## Input for this task
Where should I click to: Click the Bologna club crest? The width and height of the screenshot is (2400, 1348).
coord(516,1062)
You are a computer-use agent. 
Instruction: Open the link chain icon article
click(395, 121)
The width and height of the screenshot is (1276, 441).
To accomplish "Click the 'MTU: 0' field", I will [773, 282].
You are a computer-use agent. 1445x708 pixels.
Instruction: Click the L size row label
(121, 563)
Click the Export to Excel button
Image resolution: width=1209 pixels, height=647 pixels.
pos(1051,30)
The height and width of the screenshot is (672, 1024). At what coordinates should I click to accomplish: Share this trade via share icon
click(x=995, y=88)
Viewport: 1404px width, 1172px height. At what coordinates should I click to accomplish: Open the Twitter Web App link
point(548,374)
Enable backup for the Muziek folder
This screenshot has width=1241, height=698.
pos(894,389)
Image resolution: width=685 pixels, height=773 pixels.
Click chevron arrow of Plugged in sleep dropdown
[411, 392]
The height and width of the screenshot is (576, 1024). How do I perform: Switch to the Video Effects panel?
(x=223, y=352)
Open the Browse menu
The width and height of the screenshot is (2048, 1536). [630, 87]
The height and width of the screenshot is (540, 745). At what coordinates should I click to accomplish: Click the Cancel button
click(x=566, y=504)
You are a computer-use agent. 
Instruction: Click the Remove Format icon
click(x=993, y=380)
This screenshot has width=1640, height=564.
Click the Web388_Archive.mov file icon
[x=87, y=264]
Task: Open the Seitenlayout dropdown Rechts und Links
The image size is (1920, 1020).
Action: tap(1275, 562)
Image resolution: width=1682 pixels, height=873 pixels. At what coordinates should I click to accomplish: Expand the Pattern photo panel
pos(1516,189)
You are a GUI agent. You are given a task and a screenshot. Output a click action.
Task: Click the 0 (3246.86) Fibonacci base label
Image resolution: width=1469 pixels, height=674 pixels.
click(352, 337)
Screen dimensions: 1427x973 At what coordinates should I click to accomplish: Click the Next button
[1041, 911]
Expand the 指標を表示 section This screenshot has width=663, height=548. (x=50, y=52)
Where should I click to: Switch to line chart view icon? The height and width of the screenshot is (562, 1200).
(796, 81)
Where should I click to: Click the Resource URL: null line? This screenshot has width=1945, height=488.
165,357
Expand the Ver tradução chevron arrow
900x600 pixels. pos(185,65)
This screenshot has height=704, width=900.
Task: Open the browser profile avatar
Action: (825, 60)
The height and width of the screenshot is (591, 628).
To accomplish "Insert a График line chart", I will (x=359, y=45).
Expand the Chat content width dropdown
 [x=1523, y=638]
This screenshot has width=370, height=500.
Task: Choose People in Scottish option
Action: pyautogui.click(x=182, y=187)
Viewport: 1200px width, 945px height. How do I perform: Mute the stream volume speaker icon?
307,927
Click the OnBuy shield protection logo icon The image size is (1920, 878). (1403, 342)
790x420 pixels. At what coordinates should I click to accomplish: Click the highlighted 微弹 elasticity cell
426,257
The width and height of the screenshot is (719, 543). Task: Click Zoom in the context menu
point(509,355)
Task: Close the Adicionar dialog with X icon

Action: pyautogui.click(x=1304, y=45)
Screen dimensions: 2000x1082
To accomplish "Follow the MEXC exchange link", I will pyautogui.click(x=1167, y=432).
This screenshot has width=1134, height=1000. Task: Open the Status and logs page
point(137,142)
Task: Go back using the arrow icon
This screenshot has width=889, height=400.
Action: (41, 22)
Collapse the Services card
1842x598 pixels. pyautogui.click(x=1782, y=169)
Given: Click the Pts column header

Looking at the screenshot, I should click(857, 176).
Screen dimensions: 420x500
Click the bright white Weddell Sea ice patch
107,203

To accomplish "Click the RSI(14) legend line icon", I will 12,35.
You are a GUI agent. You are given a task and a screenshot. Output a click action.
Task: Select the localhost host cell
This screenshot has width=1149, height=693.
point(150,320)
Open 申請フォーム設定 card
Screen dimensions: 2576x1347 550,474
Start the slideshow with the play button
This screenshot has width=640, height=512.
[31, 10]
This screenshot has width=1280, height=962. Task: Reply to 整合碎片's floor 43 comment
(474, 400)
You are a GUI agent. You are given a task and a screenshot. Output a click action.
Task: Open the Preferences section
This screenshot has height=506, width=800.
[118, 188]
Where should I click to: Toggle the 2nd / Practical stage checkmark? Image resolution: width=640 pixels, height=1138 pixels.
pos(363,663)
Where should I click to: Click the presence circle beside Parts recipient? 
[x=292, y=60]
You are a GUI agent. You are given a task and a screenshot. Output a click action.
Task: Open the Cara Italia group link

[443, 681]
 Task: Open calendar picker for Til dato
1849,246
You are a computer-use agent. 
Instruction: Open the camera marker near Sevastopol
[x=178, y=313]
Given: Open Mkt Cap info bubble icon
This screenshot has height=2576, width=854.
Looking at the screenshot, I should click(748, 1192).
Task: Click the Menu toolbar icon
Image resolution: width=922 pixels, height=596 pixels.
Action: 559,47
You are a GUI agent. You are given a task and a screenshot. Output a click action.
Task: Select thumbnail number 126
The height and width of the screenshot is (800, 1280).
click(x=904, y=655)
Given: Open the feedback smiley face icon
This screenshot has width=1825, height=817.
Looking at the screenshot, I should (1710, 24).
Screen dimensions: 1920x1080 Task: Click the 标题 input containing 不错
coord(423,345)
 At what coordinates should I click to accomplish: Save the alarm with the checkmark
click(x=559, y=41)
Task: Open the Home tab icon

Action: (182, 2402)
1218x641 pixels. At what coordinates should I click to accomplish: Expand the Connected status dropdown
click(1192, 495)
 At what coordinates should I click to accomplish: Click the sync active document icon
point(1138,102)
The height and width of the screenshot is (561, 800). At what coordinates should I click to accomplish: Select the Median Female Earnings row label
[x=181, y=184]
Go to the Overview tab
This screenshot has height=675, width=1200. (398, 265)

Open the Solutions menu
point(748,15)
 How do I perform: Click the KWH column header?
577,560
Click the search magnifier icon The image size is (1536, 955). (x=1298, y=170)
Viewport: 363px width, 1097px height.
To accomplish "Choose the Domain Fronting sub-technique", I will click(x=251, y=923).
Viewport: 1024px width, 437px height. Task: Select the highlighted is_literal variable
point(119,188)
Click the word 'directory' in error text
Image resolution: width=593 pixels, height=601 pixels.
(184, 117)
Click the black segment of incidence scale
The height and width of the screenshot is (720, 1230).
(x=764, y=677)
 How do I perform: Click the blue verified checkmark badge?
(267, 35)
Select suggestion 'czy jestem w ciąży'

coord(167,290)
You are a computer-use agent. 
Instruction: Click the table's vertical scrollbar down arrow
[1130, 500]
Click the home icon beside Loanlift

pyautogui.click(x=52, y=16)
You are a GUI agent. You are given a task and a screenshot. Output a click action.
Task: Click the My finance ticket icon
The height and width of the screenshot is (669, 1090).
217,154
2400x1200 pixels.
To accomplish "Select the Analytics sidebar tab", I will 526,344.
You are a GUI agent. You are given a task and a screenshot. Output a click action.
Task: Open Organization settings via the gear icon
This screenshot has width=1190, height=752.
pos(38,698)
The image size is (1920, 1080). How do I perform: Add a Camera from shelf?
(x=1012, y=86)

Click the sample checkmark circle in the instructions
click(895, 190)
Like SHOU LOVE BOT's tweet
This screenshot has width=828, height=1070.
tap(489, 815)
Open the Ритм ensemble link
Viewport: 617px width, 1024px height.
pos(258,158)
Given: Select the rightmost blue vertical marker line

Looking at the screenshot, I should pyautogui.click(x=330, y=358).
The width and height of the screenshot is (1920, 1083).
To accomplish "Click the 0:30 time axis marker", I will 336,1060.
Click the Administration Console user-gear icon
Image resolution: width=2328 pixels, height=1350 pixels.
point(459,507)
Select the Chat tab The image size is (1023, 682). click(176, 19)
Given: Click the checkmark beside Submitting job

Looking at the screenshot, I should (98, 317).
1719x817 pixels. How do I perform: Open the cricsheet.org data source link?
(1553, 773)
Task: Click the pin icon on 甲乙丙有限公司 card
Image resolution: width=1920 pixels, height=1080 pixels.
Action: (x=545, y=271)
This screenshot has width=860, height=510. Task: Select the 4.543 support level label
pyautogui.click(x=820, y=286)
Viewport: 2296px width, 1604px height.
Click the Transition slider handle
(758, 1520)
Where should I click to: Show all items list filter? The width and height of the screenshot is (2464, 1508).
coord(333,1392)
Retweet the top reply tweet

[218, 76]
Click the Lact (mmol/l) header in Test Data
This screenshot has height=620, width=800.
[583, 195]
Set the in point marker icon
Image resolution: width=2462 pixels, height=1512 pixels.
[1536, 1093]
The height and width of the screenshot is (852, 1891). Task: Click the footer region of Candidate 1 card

## Directive
Starting with the first line of the material and going on through the line with "will [773, 282].", write every line out again, requests included, raising each click coordinate in the answers by 69 and leaving all other numbers unchanged.

## The result
Where should I click to: Click the Bologna club crest? The width and height of the screenshot is (2400, 1348).
coord(585,1131)
You are a computer-use agent. 
Instruction: Open the link chain icon article
click(464, 190)
The width and height of the screenshot is (1276, 441).
To accomplish "Click the 'MTU: 0' field", I will [842, 351].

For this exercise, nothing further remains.